洗脳の始まり

20XX年2月15日

夜10時に夫が一人で外出し、翌朝4時に帰宅した。

これまでも週に二回ほど、そういうことがあった。

ここ最近の夫とMさんの行動を見ていると、夫の夜中の外出も怪しく感じてくるようになった

数日後の土曜日、私の国家試験受験が終わったので(昨年に引き続き、受験した。結果はダメだった)、お疲れ会という名目で、義父母が我が家に遊びに来てくれた。

義父母は、ずっと私と夫のいざこざの相談にのってくれ、サポートしてきてくれていたので、今回も様子を見に来るという目的でもあった。

鍋料理をつつきながら、皆で談笑していると、ずっと黙っていた夫が突然、口火を切った。

「ママって、彼氏がいるでしょ?」

・・・・ハ??

それは、おめーだろ。。

咄嗟になんて言っていいかわからなかったが、その場にいた義父母、息子はびっくりしたように凍り付いていた。

私「そんなわけないでしょ。何言ってるの?」

夫「証拠もある!」

義母は何とかその場を丸く収めようと、

「いないって言ってるんだから、いないでしょ。

もうやめなさい。」と夫を諫める。

夫は義母の言葉は無視して、

「去年、彼氏と一緒に旅行行ったでしょ。」と私に投げかけてくる。

意味がわからない。

何のことを言っているのか、全くわからないのだ。

とにかく私は、その場に凍り付いている息子のことが心配だった。

夫はようやく息子に気付き、「お風呂に入って来て」と息子を部屋から出した。

義母が「息子がいる前で、なんて酷いことを、、、、!」と夫に怒った。

すると夫は、

「息子には、今日大事な話をするから、お風呂に入ったり、ゲームしてていいと予め言ってある。」と言った。

私は夫が何の話をしているのか、全くわからなくて混乱した。

去年?去年、どっかに行ったっけ、、、?

記憶を呼び起こす。

一昨年の年末に、夫から突然離婚したいと言われてから、家計費を払ってくれなくなったので、国家試験の勉強中だったが中断し、昨年の3月から仕事に就いた。

昨年は、夫の暴行に怯え、仕事に没頭していた。

## 与えられた課題 A
記録のうち、「The width and」を含む行から記録の最後までを、両端の行も含めて番号付きリストとして出力すること。空行と画像は入れないこと。

## 提供データ
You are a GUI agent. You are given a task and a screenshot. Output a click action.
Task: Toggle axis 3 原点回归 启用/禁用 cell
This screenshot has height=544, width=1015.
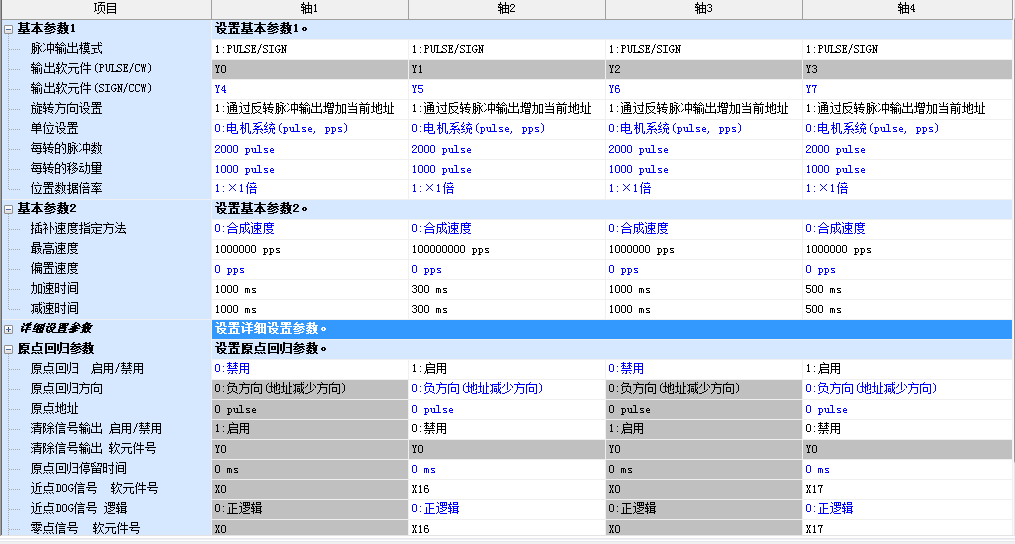coord(703,369)
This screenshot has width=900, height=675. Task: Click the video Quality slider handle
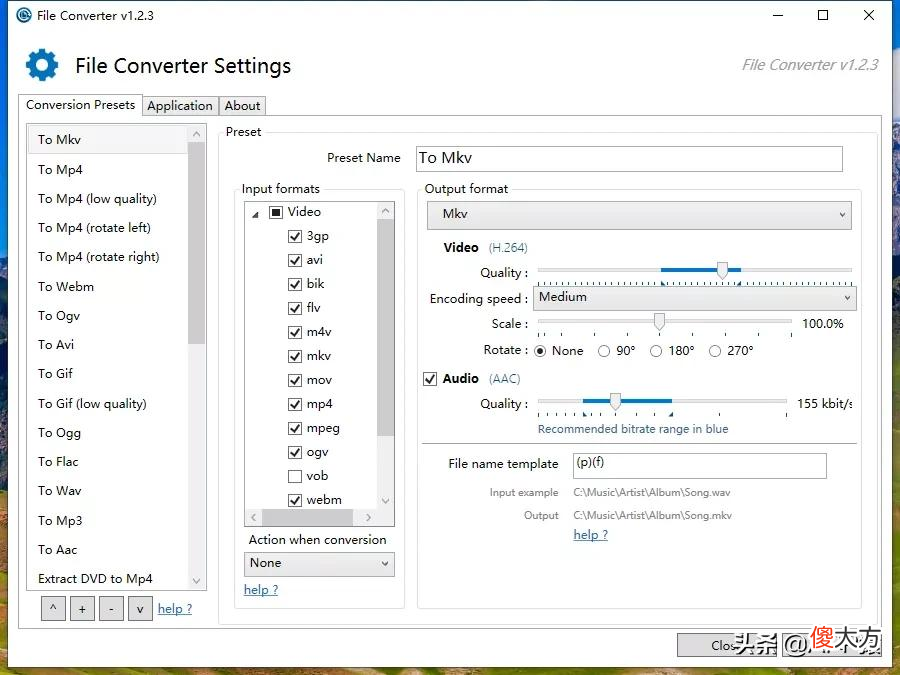[722, 270]
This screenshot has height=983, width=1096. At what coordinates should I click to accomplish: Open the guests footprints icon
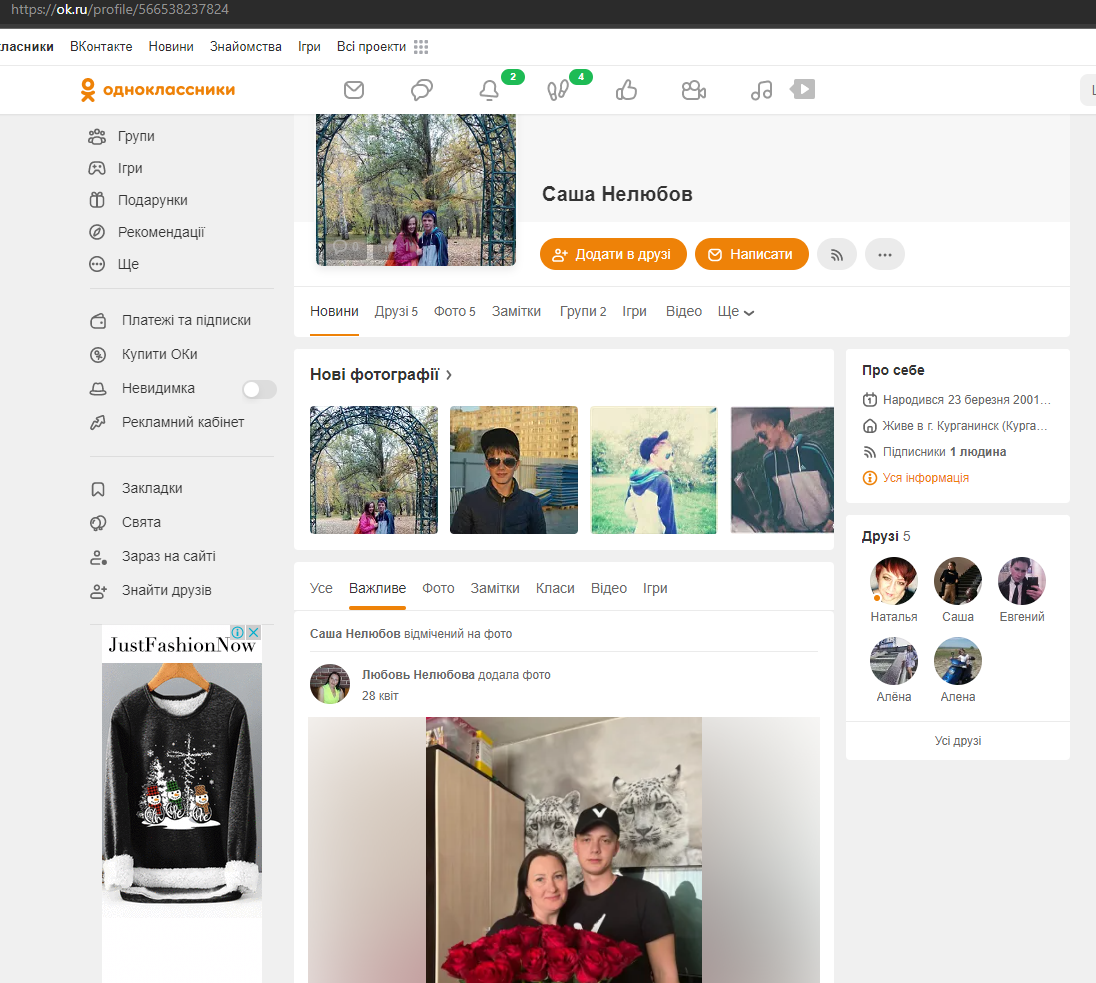click(x=557, y=90)
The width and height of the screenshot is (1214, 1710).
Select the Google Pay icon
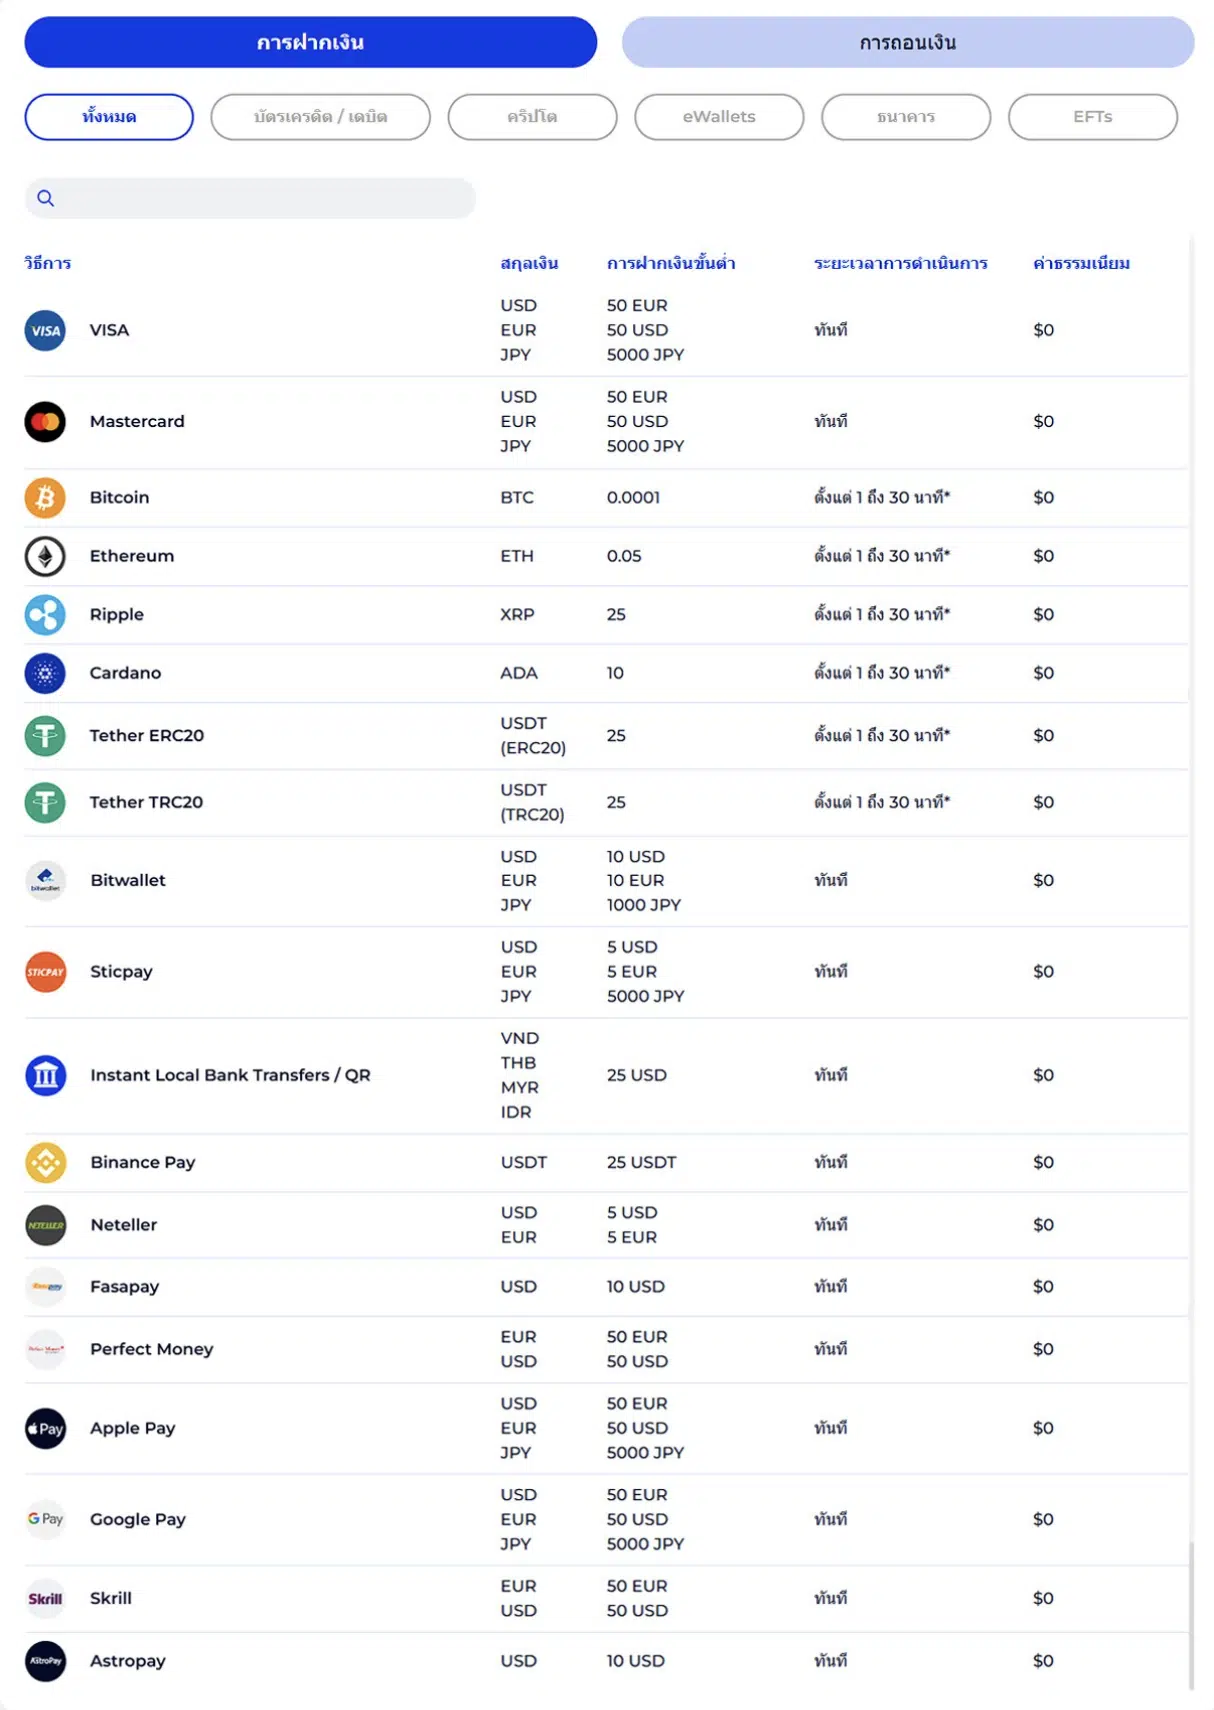coord(46,1520)

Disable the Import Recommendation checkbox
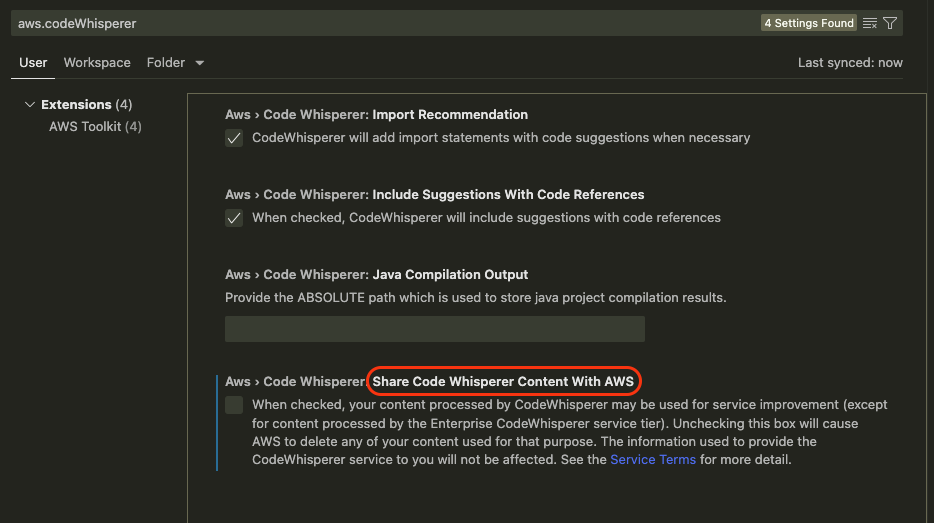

## 与えられた課題 B
抜粋の「義父母は、ずっと私と夫のいざ」から「りしたように凍り付いていた。」までを、両端を含めて一字一句そのまま繰り返すこと。

## 問題の解答 A
1. The width and height of the screenshot is (1214, 1710).
2. Select the Google Pay icon
3. coord(46,1520)
4. Disable the Import Recommendation checkbox

## 問題の解答 B
義父母は、ずっと私と夫のいざこざの相談にのってくれ、サポートしてきてくれていたので、今回も様子を見に来るという目的でもあった。

鍋料理をつつきながら、皆で談笑していると、ずっと黙っていた夫が突然、口火を切った。

「ママって、彼氏がいるでしょ?」

・・・・ハ??

それは、おめーだろ。。

咄嗟になんて言っていいかわからなかったが、その場にいた義父母、息子はびっくりしたように凍り付いていた。